Stéphane Fischler has taken the helm at the International Diamond Council, He succeeds Edward Asscher, who served as chairman of IDC since 1990.
IDC is the consultative body created in 1975 by the World Federation of Diamond Bourses and the International Diamond Manufacturers Association to regulate diamond grading standards, rules, working methods, and nomenclature.
The decision to appoint Fischler was endorsed by the WFDB and IDMA leadership, when they met at the Presidents’ Meeting in Amsterdam in June.
Fischler is currently Secretary General and Treasurer of IDMA, and is also vice president of the Antwerp World Diamond Centre and president of the European Council of Diamond Manufacturers.
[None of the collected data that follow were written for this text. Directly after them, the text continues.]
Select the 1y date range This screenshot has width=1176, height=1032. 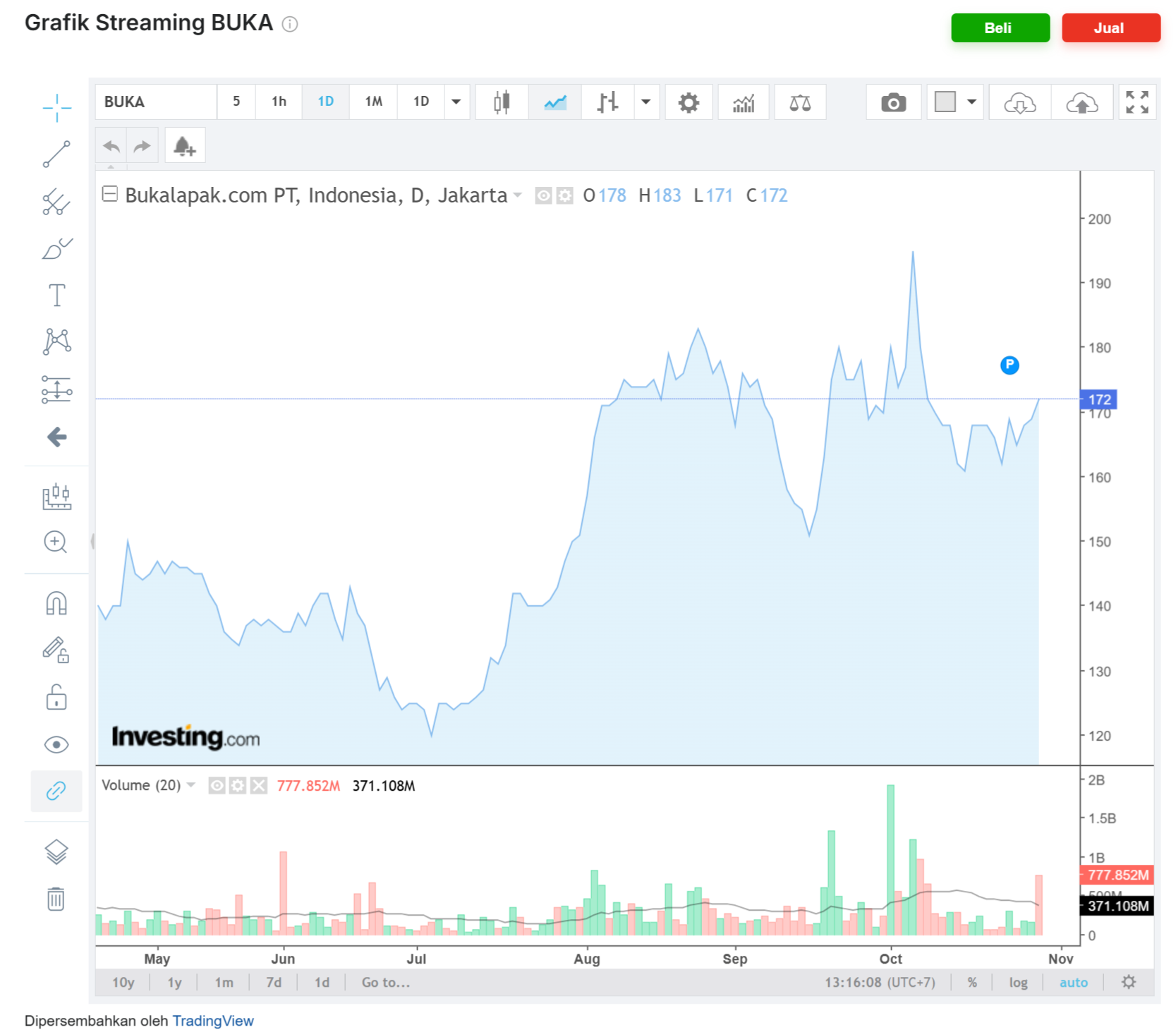[174, 983]
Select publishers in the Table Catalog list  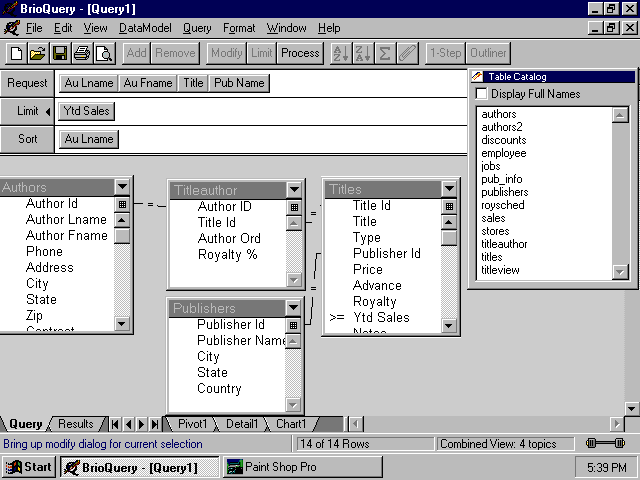[x=505, y=192]
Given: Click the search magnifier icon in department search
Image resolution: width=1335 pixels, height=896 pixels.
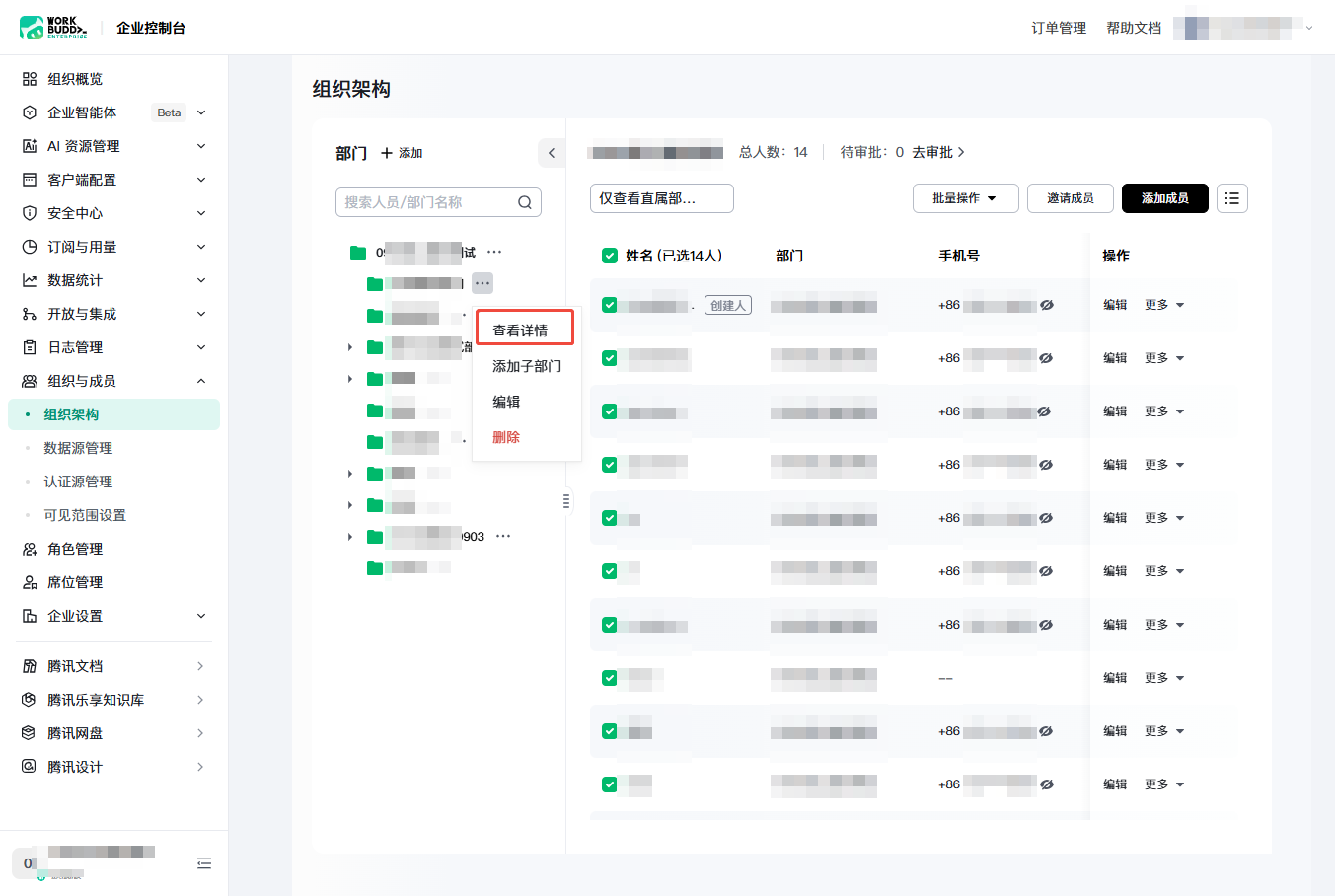Looking at the screenshot, I should click(525, 202).
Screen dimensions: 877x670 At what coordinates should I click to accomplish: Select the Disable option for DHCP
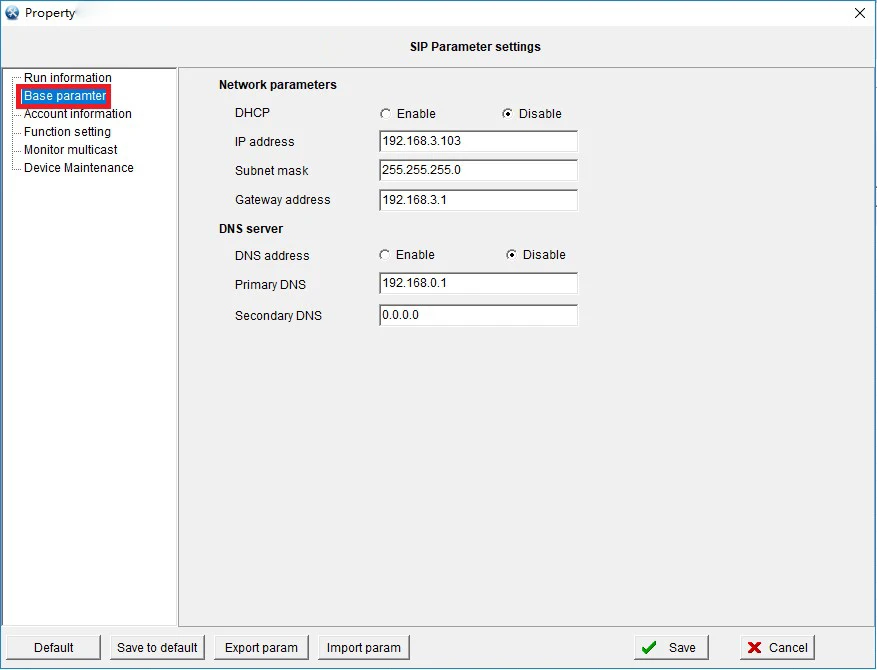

Fischler said one of his primary goals as IDC chairman is achieving general harmonization of diamond grading standards. Toward that end, he said he intends working in close cooperation with CIBJO, the World Jewellery Confederation.
“CIBJO’s established diamond nomenclature is very similar to that of IDC and I am sure that in a relatively brief time we can come to complete understanding,” Fischler said. “We share CIBJO’s vision, which is a single international standard for polished diamond grading. We appreciate that this cannot be achieved overnight, but that is what we are working toward,” Fischler said.
Cooperation among the industry organizations could serve other goals as well, Fischler said.
“One of the other things we would like to achieve is a minimum ISO certification standard for procedures at [gemological] laboratories. All of the labs that subscribe to IDC rules already are ISO certified, as are a number of the CIBJO affiliated labs, and we’d like to see more labs that operate internationally going in the same direction. The fact that labs operate according to strict and accepted international standards enhance the consumer’s confidence in their ability of gem labs to render reliable and consistent grading services.”
In the short term, Fischler said, an overriding concern for IDC is to resolve the issue of nomenclature for synthetic diamonds.
“We hope that the synthetic diamond producers agree to openly describe their products as ‘synthetic,’ ‘man-made’ or ‘laboratory-grown,’ which clearly will differentiate them from natural diamonds. It is a compromise that we believe other industry organizations will agree to,” he said.